5.3. From our casework, we know that access to urgent dental care, particularly during the COVID-19 pandemic was problematic for individuals. The issue of dentist closures due to COVID restrictions was compounded by discrepancies in information on where patients could safely access emergency treatment for example through local Dental Hubs.
5.4. In one case, we found that a patient was sent back and forth between individual dental practices and NHS 111 services when they tried to access urgent treatment. They were also told, inaccurately, by the dental practice that their symptoms did not meet the criteria for referral to the next stage of local urgent care urgent system.
5.5. In order to address inequalities in oral health, it is important to make sure that all parts of the community can easily access information about where to turn for dental treatment. This is key from both an equality perspective in terms of accessibility of information but also in supporting people to access treatment at the earliest opportunity possible and reduce the need for more complex or urgent care at a later stage.

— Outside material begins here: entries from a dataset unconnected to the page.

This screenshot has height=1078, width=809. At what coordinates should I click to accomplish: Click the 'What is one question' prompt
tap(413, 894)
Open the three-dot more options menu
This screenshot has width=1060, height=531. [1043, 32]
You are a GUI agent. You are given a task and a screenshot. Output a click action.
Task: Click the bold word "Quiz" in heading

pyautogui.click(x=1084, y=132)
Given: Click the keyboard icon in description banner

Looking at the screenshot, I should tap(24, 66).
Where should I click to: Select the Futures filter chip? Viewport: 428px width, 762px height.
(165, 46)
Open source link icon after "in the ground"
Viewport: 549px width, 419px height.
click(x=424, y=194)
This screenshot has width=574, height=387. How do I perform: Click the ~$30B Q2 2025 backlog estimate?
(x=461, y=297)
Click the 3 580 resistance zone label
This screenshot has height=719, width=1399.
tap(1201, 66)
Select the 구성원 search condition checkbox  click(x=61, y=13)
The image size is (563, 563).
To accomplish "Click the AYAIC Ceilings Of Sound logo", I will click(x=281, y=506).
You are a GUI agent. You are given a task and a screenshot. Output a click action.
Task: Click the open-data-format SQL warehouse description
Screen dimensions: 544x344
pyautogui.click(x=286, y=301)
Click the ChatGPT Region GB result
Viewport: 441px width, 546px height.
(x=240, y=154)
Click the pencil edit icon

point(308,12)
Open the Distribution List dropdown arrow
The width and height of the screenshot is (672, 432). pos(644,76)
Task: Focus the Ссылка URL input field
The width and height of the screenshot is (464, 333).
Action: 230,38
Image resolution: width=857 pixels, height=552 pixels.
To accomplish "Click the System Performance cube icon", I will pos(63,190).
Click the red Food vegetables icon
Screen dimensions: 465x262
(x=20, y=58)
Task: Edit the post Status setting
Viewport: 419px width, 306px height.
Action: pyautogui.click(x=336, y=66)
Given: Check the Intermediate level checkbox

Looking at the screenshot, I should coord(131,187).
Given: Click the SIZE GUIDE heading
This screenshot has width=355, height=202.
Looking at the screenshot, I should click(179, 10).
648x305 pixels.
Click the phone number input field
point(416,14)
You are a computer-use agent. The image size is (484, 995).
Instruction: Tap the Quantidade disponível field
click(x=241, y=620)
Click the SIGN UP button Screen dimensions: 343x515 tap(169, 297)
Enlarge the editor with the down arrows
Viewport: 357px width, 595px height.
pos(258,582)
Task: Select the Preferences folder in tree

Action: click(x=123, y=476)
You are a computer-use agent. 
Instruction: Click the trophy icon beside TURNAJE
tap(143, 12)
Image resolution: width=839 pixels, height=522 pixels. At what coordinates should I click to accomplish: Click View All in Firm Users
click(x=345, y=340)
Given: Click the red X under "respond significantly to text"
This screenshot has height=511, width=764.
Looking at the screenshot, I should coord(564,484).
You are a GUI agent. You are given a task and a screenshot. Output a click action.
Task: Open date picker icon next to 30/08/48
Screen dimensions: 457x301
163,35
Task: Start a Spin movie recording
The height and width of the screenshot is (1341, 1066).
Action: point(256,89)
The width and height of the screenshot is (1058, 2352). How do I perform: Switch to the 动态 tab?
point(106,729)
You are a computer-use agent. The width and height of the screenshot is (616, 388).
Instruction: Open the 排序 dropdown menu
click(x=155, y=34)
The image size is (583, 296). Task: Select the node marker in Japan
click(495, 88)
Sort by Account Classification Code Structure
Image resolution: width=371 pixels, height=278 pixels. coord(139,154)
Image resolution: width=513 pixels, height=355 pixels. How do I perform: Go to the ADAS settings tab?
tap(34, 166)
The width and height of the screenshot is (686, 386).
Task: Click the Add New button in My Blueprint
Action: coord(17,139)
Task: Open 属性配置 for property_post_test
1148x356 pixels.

5.6. As well as accurate information on what emergency dental treatment is available in a particular area and what constitutes a dental emergency, the correct and most efficient route of referral should also be clearly set-out for patients including the role of dental practices and urgent care services such as NHS 111.
5.7. More broadly, the case cited in 3.18 further highlights the need for complete transparency over the costs of care. This includes, further public facing information about NHS treatment bands, what does and does not meet the criteria for NHS treatment and the options for private referral. The proposed changes to Units of Dental Activity (UDA) in the dental contract reforms should be accompanied with appropriate and accessible patient facing information on treatment entitlement, costs and exemptions.
Personalisation of recall intervals
5.8. The July 2022 Dental Contract changes also announced the personalisation of recall intervals to allow dentists to focus on ‘interactions which have the highest clinical value’ and where there is greatest patient need. Where greater flexibility around recall intervals for routine dental examinations is permitted, it is vital that decisions around recall are agreed and communicated clearly with patients and that this is documented in patient records.
5.9. We found that poor record keeping by dental practices is a common issue, which compounds the impact of other failings in care. For example, in one case, failing to document an accurate diagnosis led to a lost opportunity for a patient to improve their oral health routine. We found that dental practices had not followed guidelines on good record keeping in line with the Faculty of General Dental Practice.
5.10. With greater dentist discretion around reviewing patients, particularly those who are deemed at lower risk of dental disease, must come a reinforced obligation on dental practices to clearly document agreed recall intervals in patient records.
5.11. In order to not undermine the broader aim of the dental contract, to improve oral health outcomes for all, it is important that the greater flexibility around recalls does not exacerbate existing inequalities in oral health. ICBs and dental practices should ensure that people at greatest risk of poor oral health are prioritised for review and treatment accordingly.